A specialty broker providing cyber insurance has found a way to attract business from Canadian small and medium-sized organizations: Partnering with a cloud provider that helps firms meet a cybersecurity standard.
The partnership between Ridge Canada Cyber Solutions Inc. and CyberCatch Canada is aimed at lowering the odds of insured firms being hit by a breach of security controls by having them implement this country’s CAN/CIOSC 104 national baseline cybersecurity controls for small and medium organizations.
Canadian firms that sign up for cyber insurance through Ridge Canada get a discount for subscribing to CyberCatch’s Compliance Manager Solution for managing the CAN/CIOSC 104 cyber controls they are expected to implement.
The companies announced the partnership earlier this month.
Ridge Canada Cyber Security is a managing general insurance agency that provides specialty insurance products to Canadian insurance agents and brokers. CyberCatch Canada is a division of a U.S. software-as-a-service provider offering solutions to help mid to large-sized companies meet cybersecurity guidelines. U.S. customers have to meet the NIST 800 series of standards, while Canadian firms have to meet CAN/CIOSC 104.
Small and mid-sized organizations (SMOs) have limited resources and generally don’t know what cyber security controls to implement or how to implement in order to be secure from cyber threats, CyberCatch chief executive officer (CEO) Sai Huda, said in a statement. “The Compliance Manager Solution is a one-stop-shop for SMOs.” The platform provides “an easy but smart way to mitigate cyber risk for both the SMO but also the insurer.”
“This partnership allows us to help our broker partners with clients who are still in the assessment and control phases of the enterprise risk management process,” said Ridge Canada CEO Greg Markell. “Recognizing that many underwriting requirements harmonize with CAN/CIOSC 104, it will give many organizations guidance on where they can start, and our broker partners a solution when market feedback is that their client is not ready for cyber risk transfer, as well as for existing clients looking for assistance on staying secure.”
The CAN/CIOSC 104 requirements, published in 2021 by the Canadian CIO Strategy Council, specify a minimum set of cyber security controls for small and medium organizations (defined as firms with fewer than 500 employees).
The requirements are broken down into two categories:
—Level 1 requirements are intended for smaller organizations that are just starting their cyber security journey. Typically they don’t have the resources to invest or outsource IT resources, and their knowledge of cyber security would be considered entry-level;
—Level 2 requirements are intended to build from Level 1 requirements as organizations mature and develop their cyber posture. They have a basic understanding of cyber security, general knowledge of the cyber-related risks they face, and are looking to increase their cyber security maturity.
The standard begins with this statement: “Top management of the organization is ultimately responsible for the cyber security program.”
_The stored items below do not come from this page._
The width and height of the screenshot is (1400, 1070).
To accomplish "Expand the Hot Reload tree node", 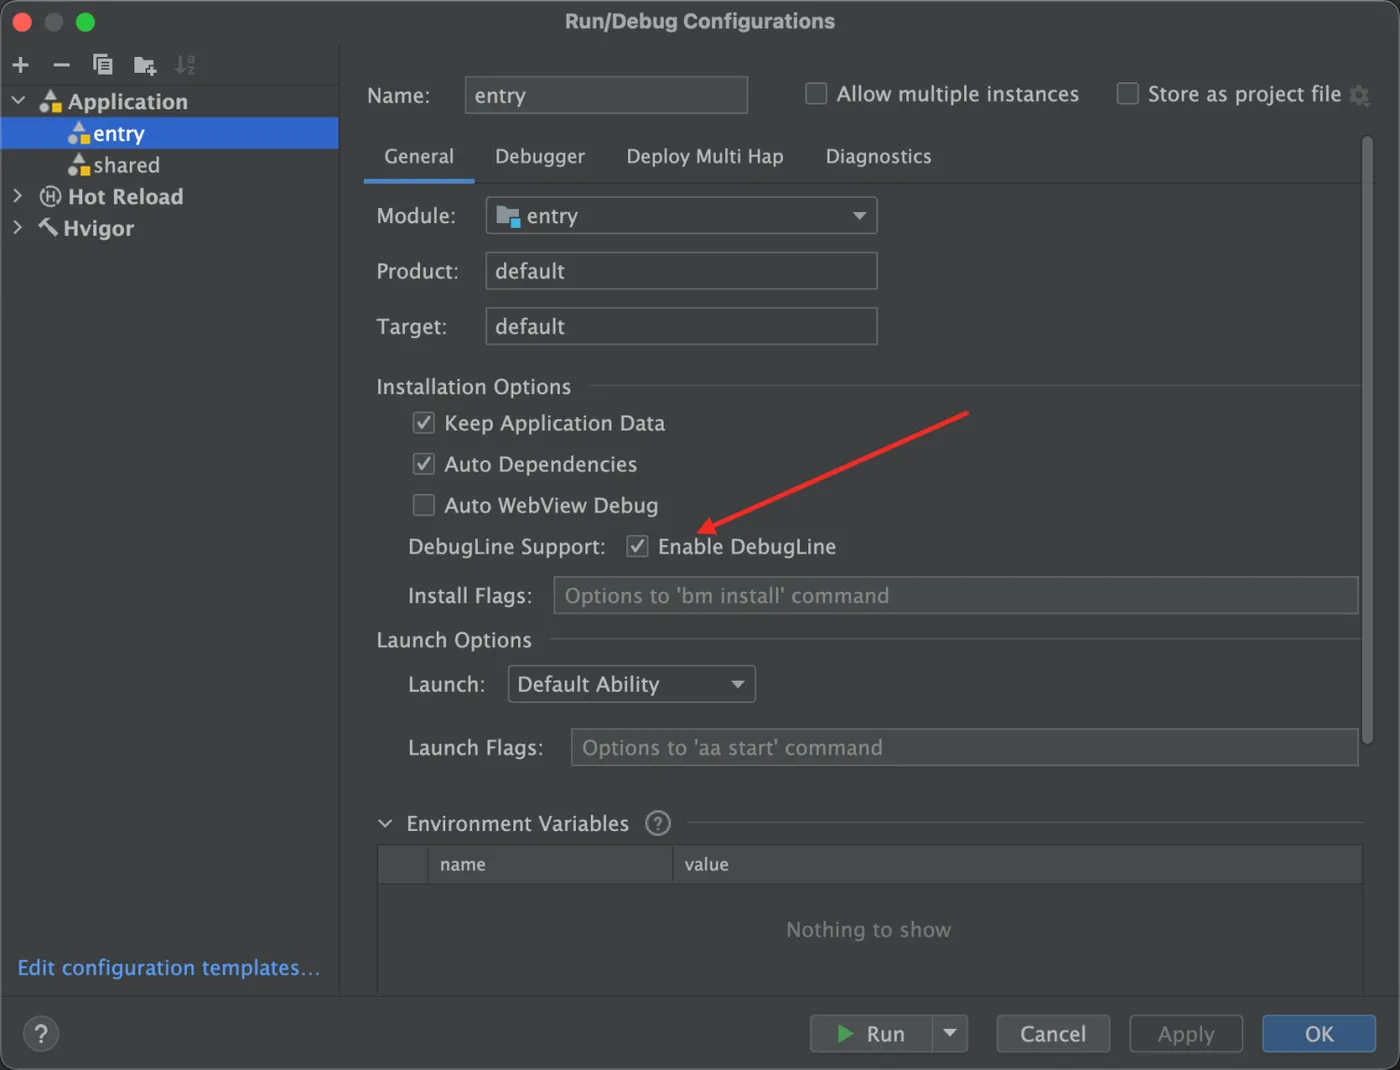I will tap(17, 196).
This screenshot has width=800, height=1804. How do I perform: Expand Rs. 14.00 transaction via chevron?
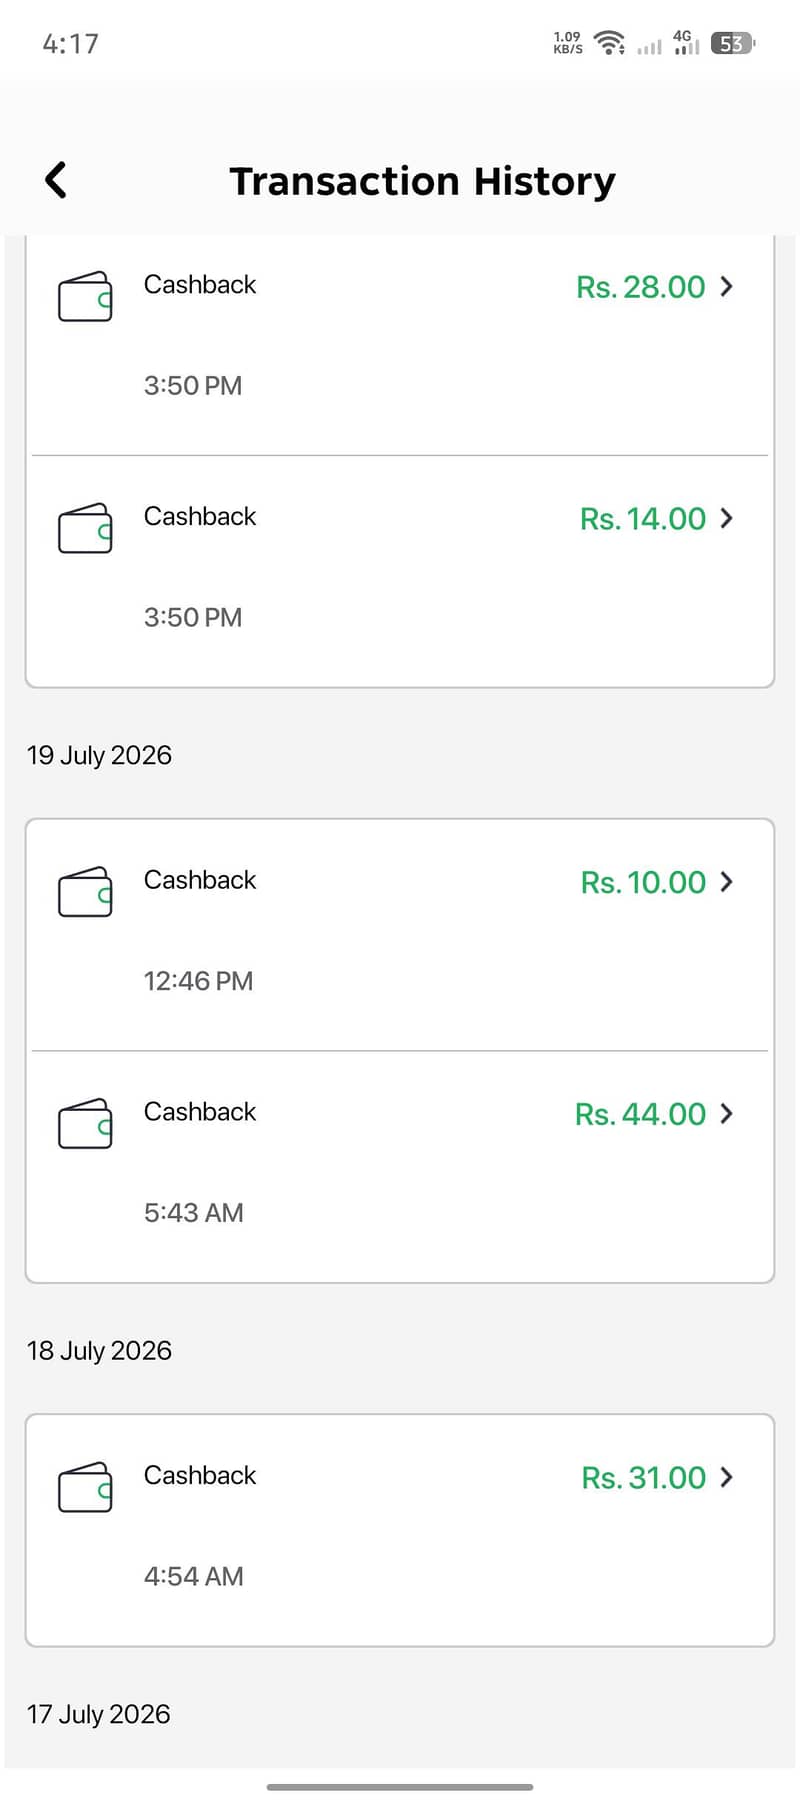(727, 518)
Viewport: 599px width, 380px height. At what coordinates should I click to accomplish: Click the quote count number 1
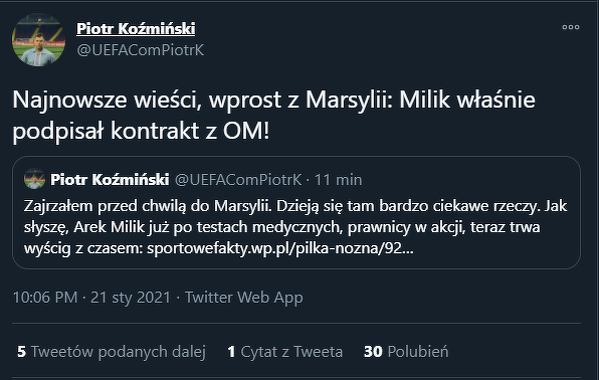pos(231,352)
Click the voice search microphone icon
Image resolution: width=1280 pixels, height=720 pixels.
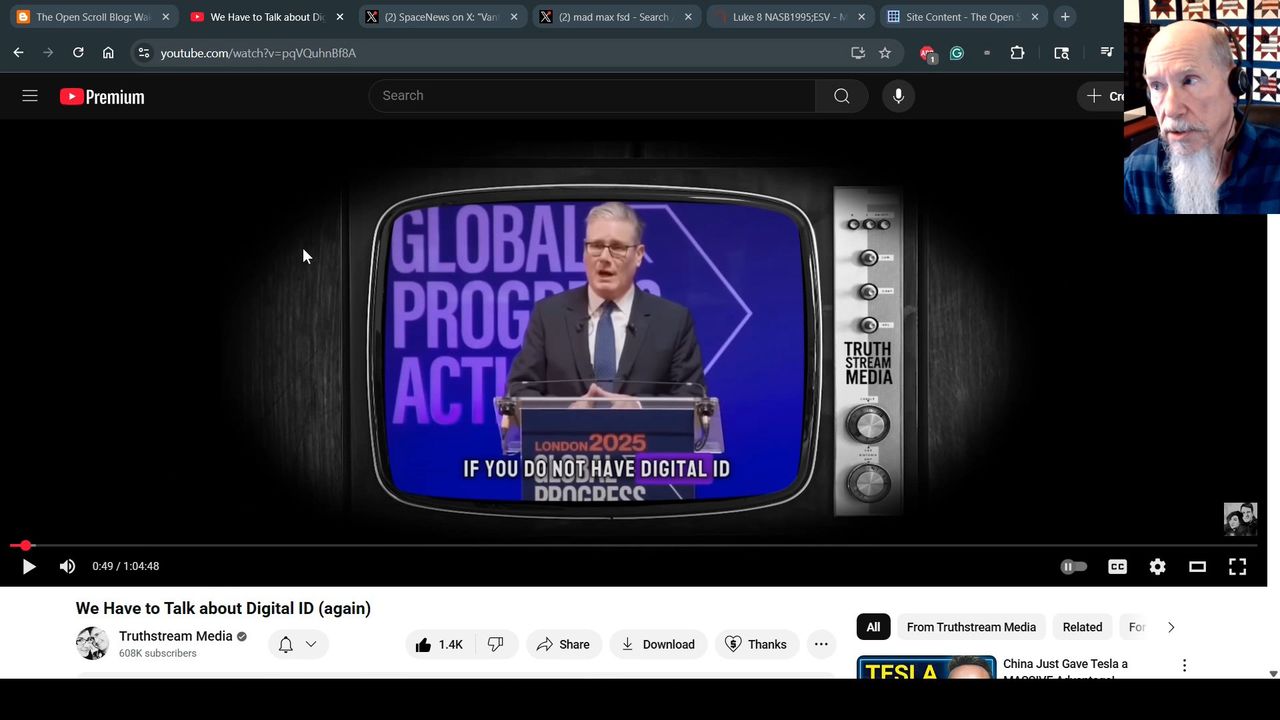click(x=898, y=96)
It then outlines a series of steps organizations have to take to comply with requirements. Briefly, these include creating a cybersecurity risk assessment, an incident response plan, and an application patch management plan; enabling and properly configuring security software and hardware for both on-premises and cloud assets; implementing strong user authentication to corporate IT systems; implementing user access control; and properly backing up systems, with encryption where necessary.